[List of tasks]
a. In the text about the energy supply of dendritic cells, what did the University of Vermont scientists find the internal energy store to be?
b. Write the next part of the text about the hidden energy supply of dendritic cells, continuing after its final sentence.

[Excerpted text]
Scientists interested in manipulating the immune system, either to suppress autoimmune reactions or to boost anti-cancer and anti-pathogenic responses, hit a gold mine in a recent study. They found that dendritic cells of the immune system have a “secret stash” of energy that serves as the initial and primary source of power during the immune response.
Dendritic cells are antigen-presenting cells; this means that they detect foreign cells in the body and present them to effector T cells. Should T cells deem it necessary, they mount an attack. An attack is beneficial if there is indeed a pathogenic invasion on the way, but if the T cells accidentally begin an unwarranted attack, autoimmune disease can occur. The ability to control the activity of dendritic cells would grant scientists a large amount of power over regulating the immune response.
The energy stash University of Vermont scientists discovered was an internal store of glycogen, a glucose polymer used as carbohydrate storage for all animals, not just humans. In the past, scientists have focused their studies on dendritic cells’ external energy storage. However, they found that the internal glycogen supply is in fact the first place dendritic cells extract energy when they need it.

[Material provided]
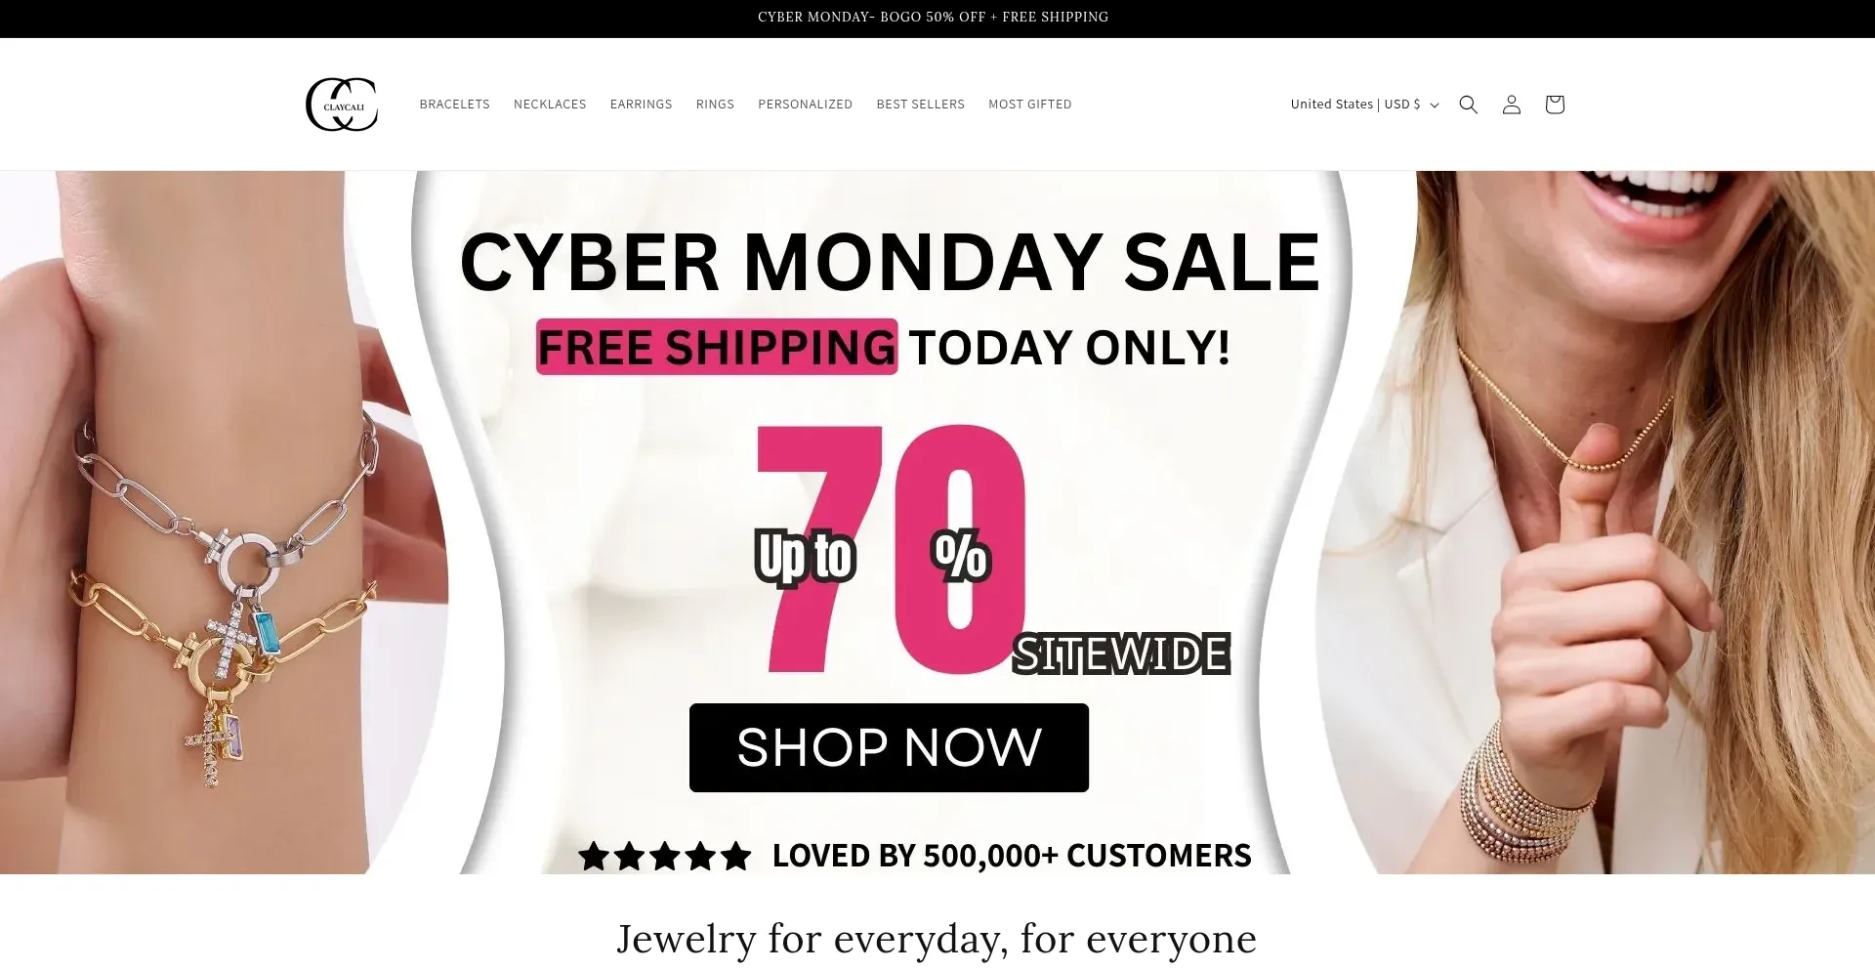Expand the United States | USD $ selector

coord(1364,105)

[Answers for the exercise]
a. An internal store of glycogen, a glucose polymer.

b.
Co-author of the Cell Metabolism study Phyu Thwe says that timing is extremely important for understanding the immune response, so knowing the order in which dendritic cells use energy is vital. “In any kind of immune protection scenario it is absolutely a race against time between the microbe and mammalian immune response,” Thwe explained.
"By either enhancing or depleting this sugar warehouse within the cell, the hope would be that we could either influence or dampen immune reactions," explained another study author, Eyal Amiel. "What we're really in the business of is finding new switches to toggle to that effect, and this finding provides us with a new regulatory target that regulates immune activity."
Amiel, Thwe, and other researchers looked at dendritic cell activity when their access to internal glycogen was inhibited. As expected, the cells were less effective at communicating with T cells, and the immune response was subsequently suppressed. Additionally, Amiel says that this effect is probably not specific to dendritic cells; they could use the same approach to control the activity of other immune cells too.
In the future, the team from the University of Vermont will continue their studies on altering dendritic cells’ internal glycogen stores to control their ability. But first, they must assess how the cells are impacted in the long run. Even people with autoimmune diseases need the immune system to be somewhat active to have protection from bacteria and viruses. Scientists want to manipulate dendritic cells temporarily, not permanently.